Show each line below that contains the string "height", treating uppercase and lowercase as different.

» **DATA FOR THIS EXERCISE**
:::::

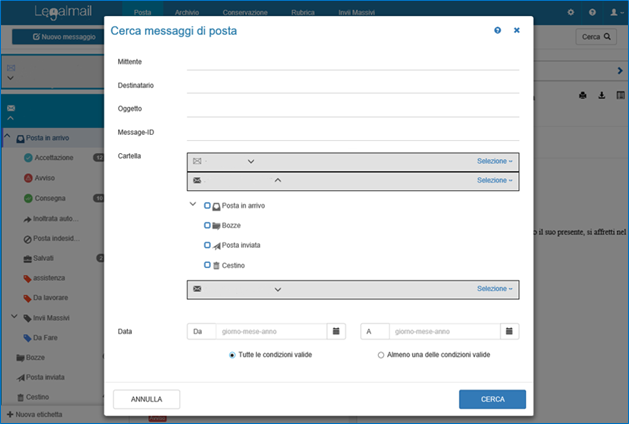629x424 pixels.
Task: Check the Bozze folder checkbox
Action: tap(207, 225)
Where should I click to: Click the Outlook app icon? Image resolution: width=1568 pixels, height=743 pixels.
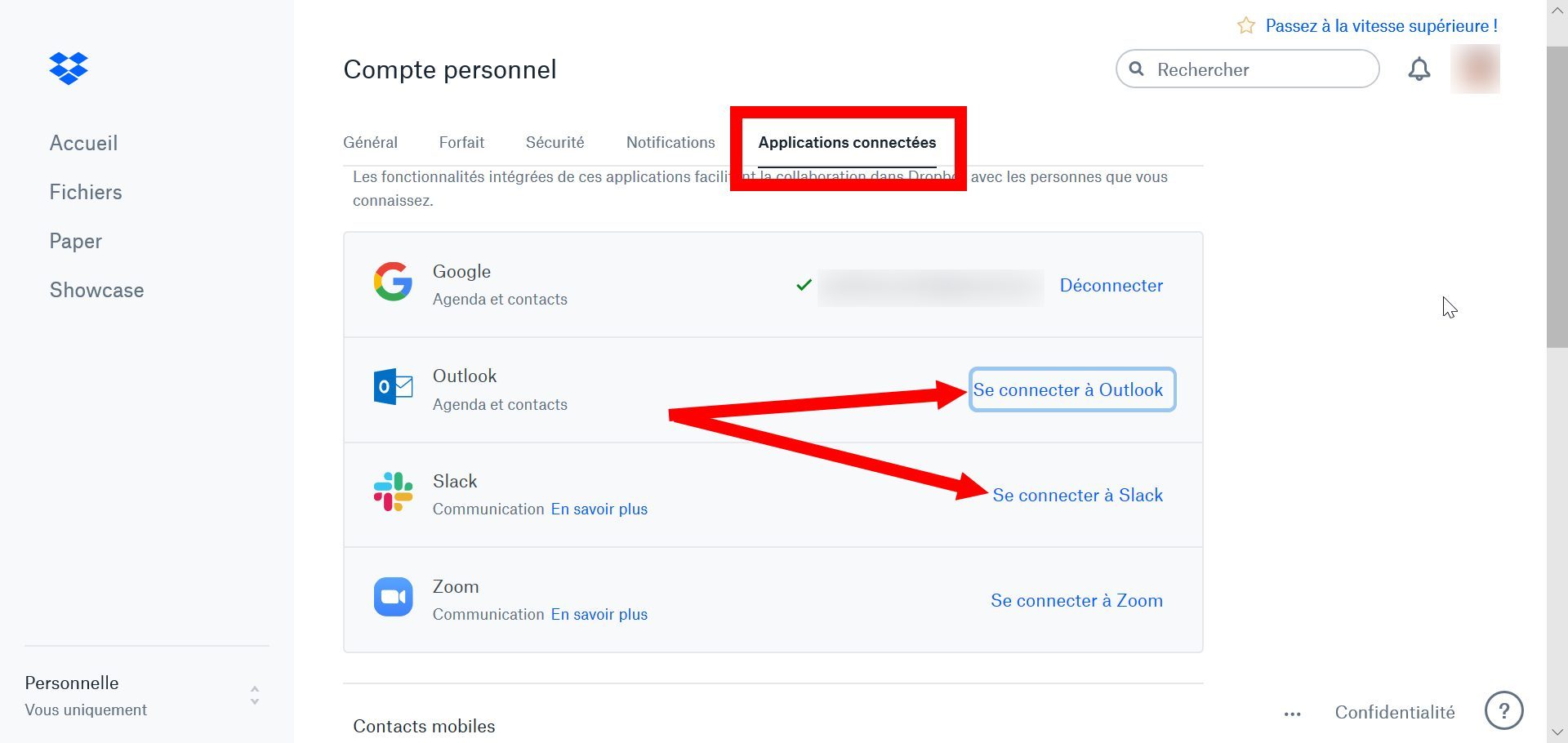393,386

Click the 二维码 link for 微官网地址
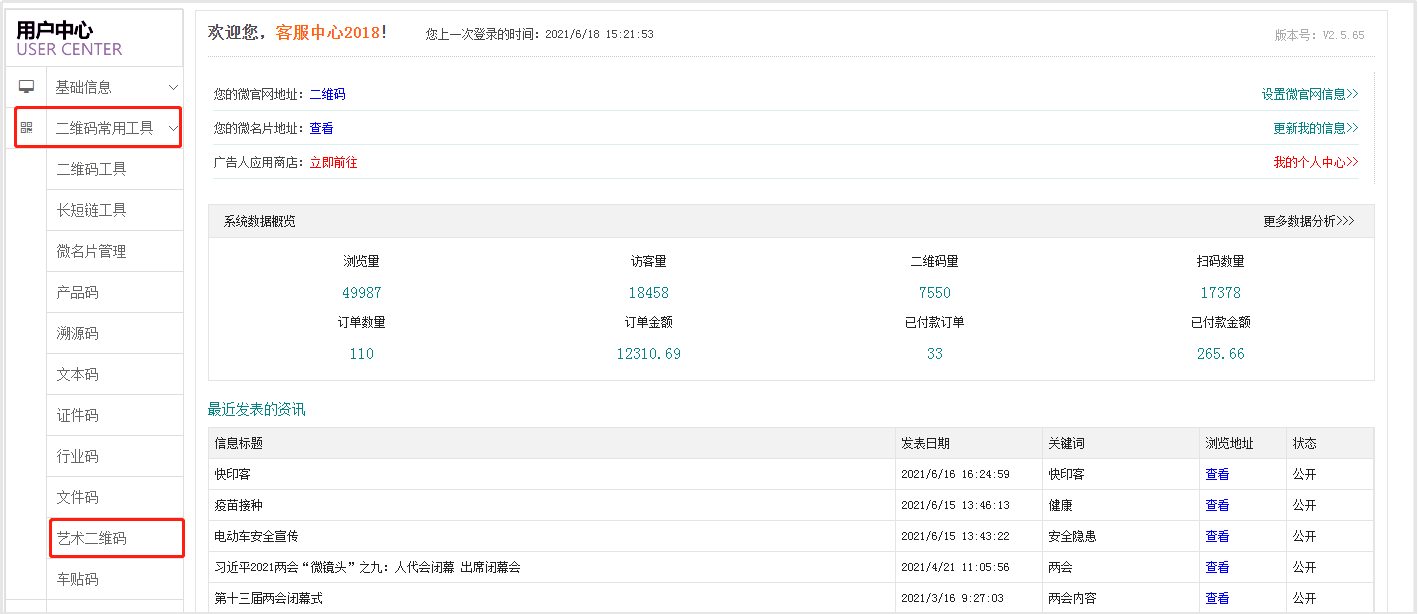[327, 94]
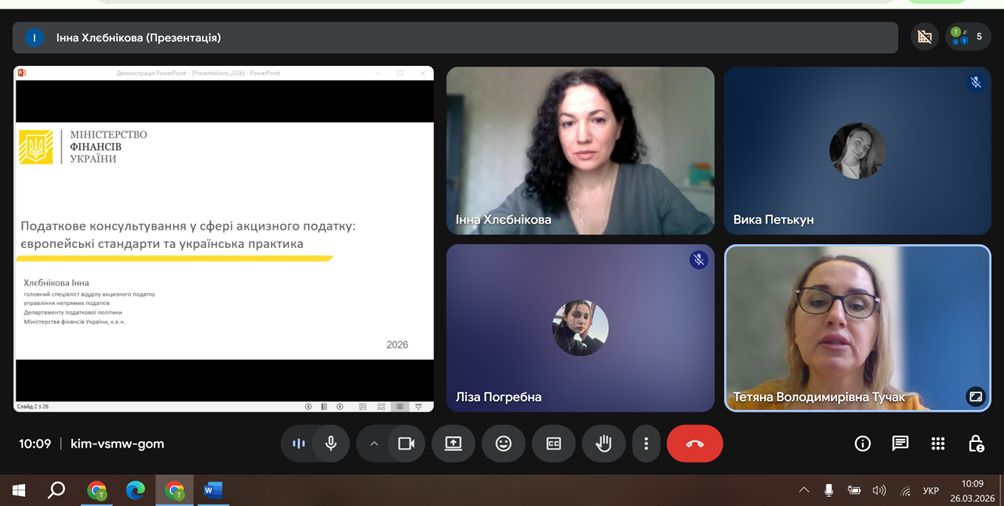Expand hidden system tray icons
The height and width of the screenshot is (506, 1004).
[x=804, y=491]
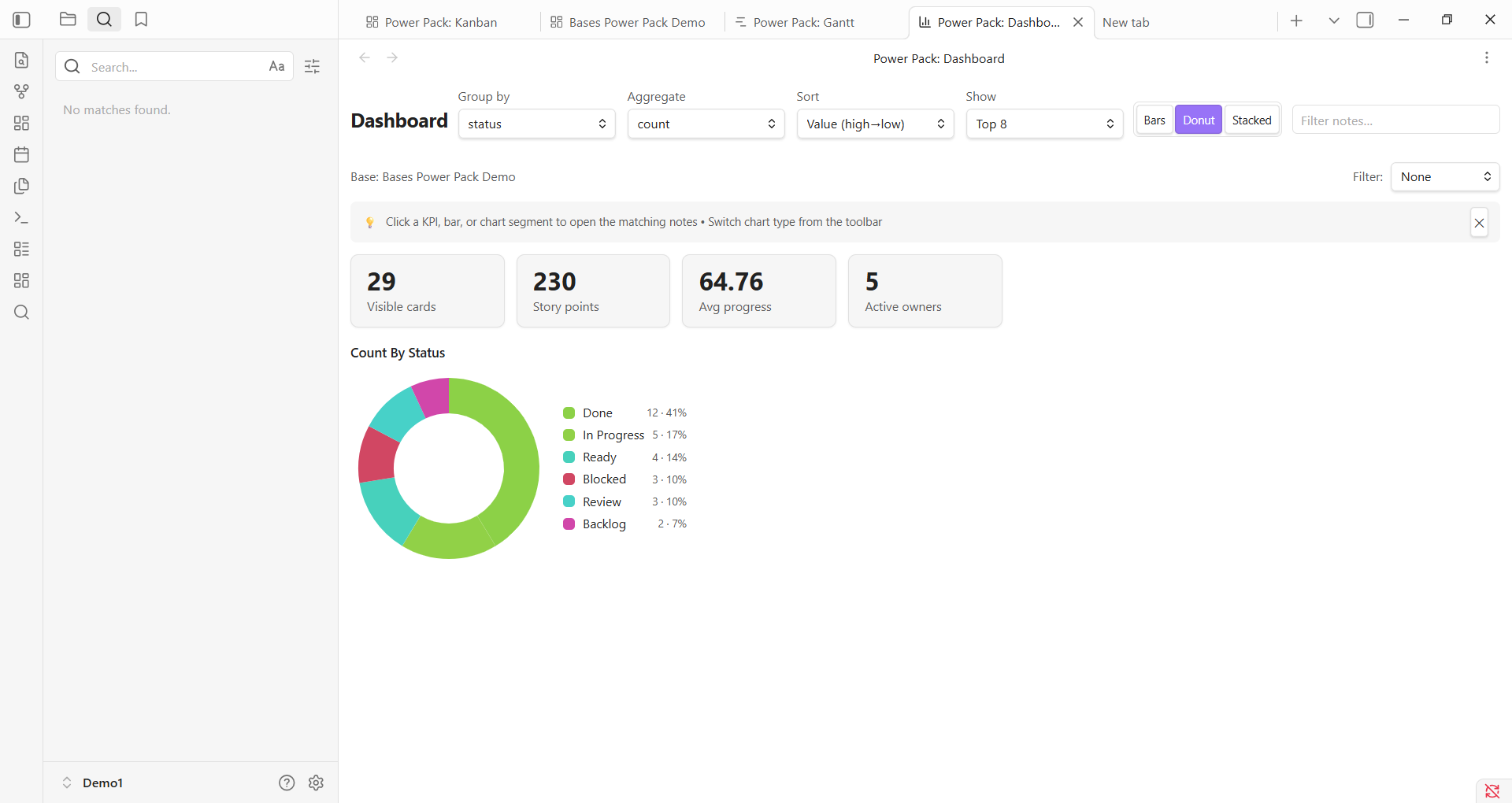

:::::

» **RIGHT ANSWER**
Where should I click to: Click the Outlook app icon? Image resolution: width=1568 pixels, height=743 pixels.
The height and width of the screenshot is (506, 1004).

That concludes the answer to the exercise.